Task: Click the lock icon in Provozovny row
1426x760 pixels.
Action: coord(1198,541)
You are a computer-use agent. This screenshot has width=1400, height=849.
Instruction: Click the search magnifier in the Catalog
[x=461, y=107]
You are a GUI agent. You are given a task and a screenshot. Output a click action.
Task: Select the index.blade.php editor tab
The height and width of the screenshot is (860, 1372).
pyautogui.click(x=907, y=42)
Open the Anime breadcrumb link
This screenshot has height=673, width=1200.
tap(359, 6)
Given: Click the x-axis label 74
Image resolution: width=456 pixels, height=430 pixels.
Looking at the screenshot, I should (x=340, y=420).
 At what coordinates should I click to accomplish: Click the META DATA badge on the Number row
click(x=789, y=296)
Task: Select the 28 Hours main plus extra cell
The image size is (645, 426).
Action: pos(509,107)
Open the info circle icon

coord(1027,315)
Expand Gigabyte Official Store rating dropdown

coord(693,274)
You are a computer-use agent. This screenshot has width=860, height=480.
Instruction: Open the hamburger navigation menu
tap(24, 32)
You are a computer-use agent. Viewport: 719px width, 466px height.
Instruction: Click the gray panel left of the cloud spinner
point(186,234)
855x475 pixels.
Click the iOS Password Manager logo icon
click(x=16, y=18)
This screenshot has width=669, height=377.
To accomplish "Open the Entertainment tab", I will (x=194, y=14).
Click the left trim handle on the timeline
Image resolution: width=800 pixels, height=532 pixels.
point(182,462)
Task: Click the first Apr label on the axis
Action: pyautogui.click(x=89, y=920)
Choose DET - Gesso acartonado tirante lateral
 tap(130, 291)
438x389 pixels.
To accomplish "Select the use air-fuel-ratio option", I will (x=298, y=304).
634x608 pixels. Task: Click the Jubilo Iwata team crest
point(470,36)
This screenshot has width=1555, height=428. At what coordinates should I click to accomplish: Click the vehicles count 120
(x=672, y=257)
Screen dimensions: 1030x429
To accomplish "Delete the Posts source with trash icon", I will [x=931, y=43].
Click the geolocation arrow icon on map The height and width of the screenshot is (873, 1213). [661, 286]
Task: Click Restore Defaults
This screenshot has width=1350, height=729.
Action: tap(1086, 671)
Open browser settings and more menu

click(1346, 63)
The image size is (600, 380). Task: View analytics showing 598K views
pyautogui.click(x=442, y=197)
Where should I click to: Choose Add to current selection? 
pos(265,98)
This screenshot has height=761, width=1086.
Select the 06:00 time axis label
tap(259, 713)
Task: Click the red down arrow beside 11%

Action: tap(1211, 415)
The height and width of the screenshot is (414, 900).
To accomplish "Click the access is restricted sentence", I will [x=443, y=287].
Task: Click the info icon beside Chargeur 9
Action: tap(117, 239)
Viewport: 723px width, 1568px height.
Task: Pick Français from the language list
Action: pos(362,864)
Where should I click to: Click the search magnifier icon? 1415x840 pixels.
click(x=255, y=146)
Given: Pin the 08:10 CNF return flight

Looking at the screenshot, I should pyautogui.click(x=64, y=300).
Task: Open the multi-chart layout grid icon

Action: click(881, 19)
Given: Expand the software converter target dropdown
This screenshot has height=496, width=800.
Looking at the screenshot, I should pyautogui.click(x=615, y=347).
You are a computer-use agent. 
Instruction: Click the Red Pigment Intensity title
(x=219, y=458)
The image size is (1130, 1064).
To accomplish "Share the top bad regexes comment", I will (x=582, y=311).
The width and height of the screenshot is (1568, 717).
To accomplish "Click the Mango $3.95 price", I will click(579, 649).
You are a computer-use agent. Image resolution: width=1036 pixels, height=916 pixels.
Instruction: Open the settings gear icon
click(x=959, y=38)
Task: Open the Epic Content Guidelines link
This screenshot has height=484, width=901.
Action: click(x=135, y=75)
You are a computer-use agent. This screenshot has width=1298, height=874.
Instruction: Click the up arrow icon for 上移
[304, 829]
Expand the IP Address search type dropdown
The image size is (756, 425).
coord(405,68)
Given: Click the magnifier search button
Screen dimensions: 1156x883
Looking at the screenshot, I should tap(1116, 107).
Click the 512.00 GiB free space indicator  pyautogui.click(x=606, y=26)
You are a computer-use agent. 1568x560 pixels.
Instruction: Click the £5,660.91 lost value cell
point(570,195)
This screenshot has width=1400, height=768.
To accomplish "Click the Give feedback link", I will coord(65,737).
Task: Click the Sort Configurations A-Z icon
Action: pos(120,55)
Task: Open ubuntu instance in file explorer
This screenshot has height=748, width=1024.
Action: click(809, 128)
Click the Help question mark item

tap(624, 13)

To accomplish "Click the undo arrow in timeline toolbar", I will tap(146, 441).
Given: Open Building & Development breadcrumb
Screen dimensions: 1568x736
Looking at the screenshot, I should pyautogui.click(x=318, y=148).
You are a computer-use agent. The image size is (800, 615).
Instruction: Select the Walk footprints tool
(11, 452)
####################
> _Exercise instructions_
Look above for the line holding "Click the 512.00", then set down exactly that line and every line after it up to and including the line holding "Given: Open Building & Development breadcrumb", with nothing else.

> _Result below_
Click the 512.00 GiB free space indicator  pyautogui.click(x=606, y=26)
You are a computer-use agent. 1568x560 pixels.
Instruction: Click the £5,660.91 lost value cell
point(570,195)
This screenshot has width=1400, height=768.
To accomplish "Click the Give feedback link", I will coord(65,737).
Task: Click the Sort Configurations A-Z icon
Action: pos(120,55)
Task: Open ubuntu instance in file explorer
This screenshot has height=748, width=1024.
Action: click(809, 128)
Click the Help question mark item

tap(624, 13)

To accomplish "Click the undo arrow in timeline toolbar", I will tap(146, 441).
Given: Open Building & Development breadcrumb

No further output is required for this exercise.